Have you ever wondered what the people of these days sang about?
What kind of songs have you been singing through your life? All different kinds, yes? Silly songs like “The Hokey Pokey,” or perhaps a round like “Row, Row, Row Your Boat.” You also know old patriotic songs like “Yankee Doodle” or “Twinkle, Twinkle Little Star” as a lullaby? Up to about this time the only songs which were documented were the plainchant, as heard on most Sundays during public worship.
Plainchant was heard in cathedrals like Notre Dame in Paris.
Here is but one of the rose windows:
According to the following helpful discussion of Medieval music on the Stanford University webpage:
Basically, all early music can be divided into two general categories: sacred and secular. Christianity was a dominant part of medieval culture, so an entire musical style developed just to support it. Sacred music was therefore set to the text of the Bible or at least inspired by it. This meant it was necessary for composers of sacred music to have some sort of education, a rare commodity in those days. For those who did not have the musical training and Biblical literacy needing for composing sacred music, there was the less-sophisticated (but equally important) realm of secular music.

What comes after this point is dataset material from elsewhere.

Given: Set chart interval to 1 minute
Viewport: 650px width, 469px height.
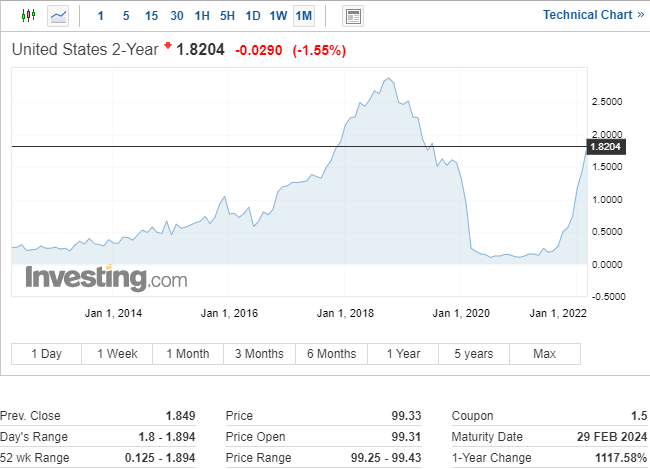Looking at the screenshot, I should tap(100, 16).
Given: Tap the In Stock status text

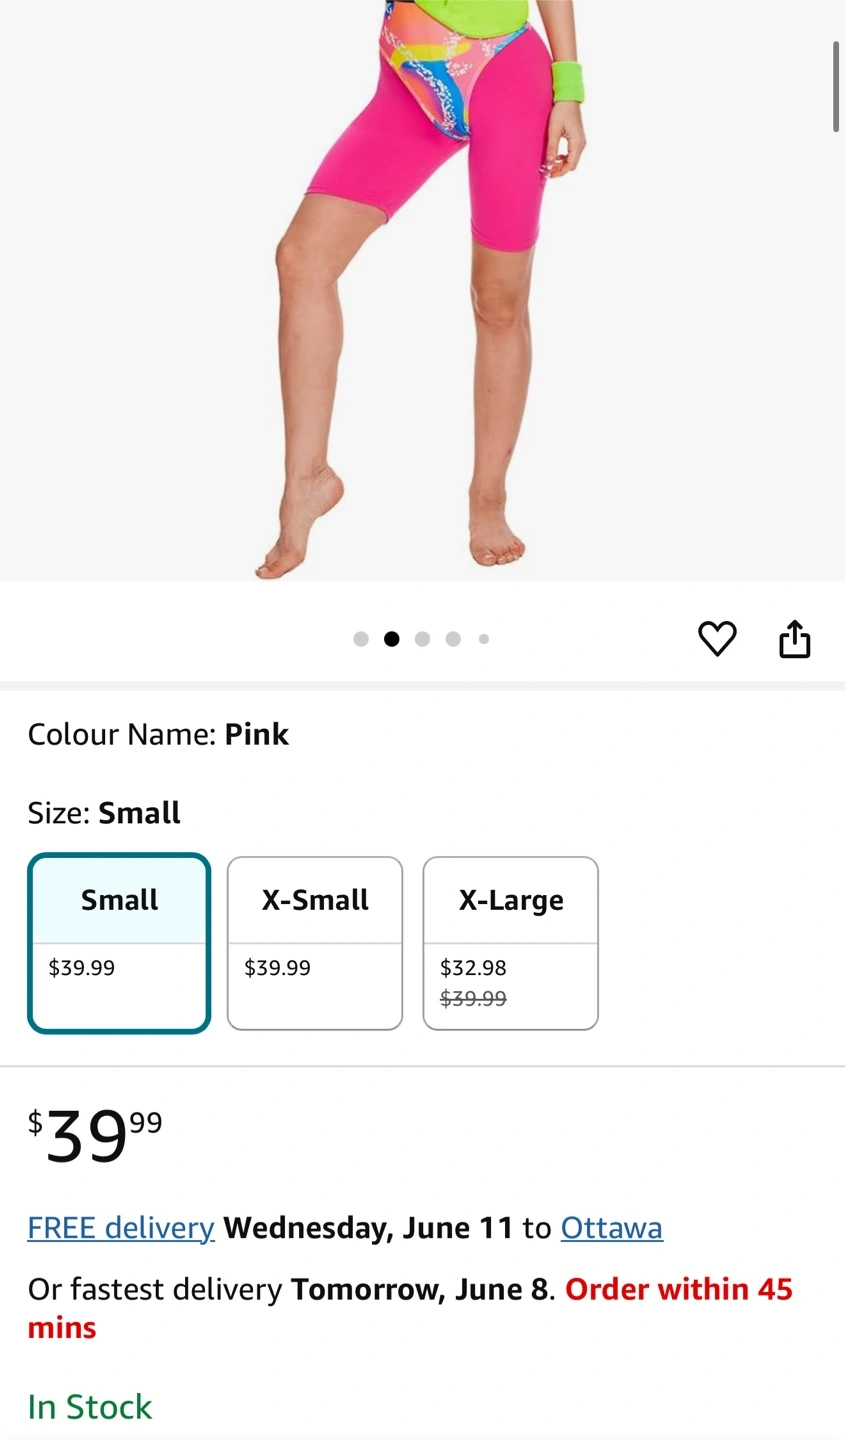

The goals of sacred and secular early medieval composers were originally different. The sacred composers sought to set the Bible to music and to bring a more “heavenly” aspect to church than could be obtained by simply reading the Bible. Sacred music was originally composed to pay homage to God. Secular music, on the other hand, was composed solely for its entertainment value, whether for dance or to express love. At least in the early medieval times, sacred composers were formally trained in music and secular composers were usually not, as mentioned above. So not only did the two forms of music serve different purposes, the also represented a musical separation in society between the formally trained and the untrained, or even better, the rich and the poor.
Here is some of the so-called secular music which was carried about southern France and into northern Italy by the troubadours. The troubadours were traveling poets and musicians who entertained the pilgrims and soldiers of the Crusades.
LiliumLyra is an Italian ensemble performing medieval music from the 12th and 13th centuries. The main focus of the project is to propose a lively performance of the music of the troubadours. To enjoy this music all the more, pull out your own percussion instruments or create your own using ideas from a previous blog, Creating Your Own Instruments.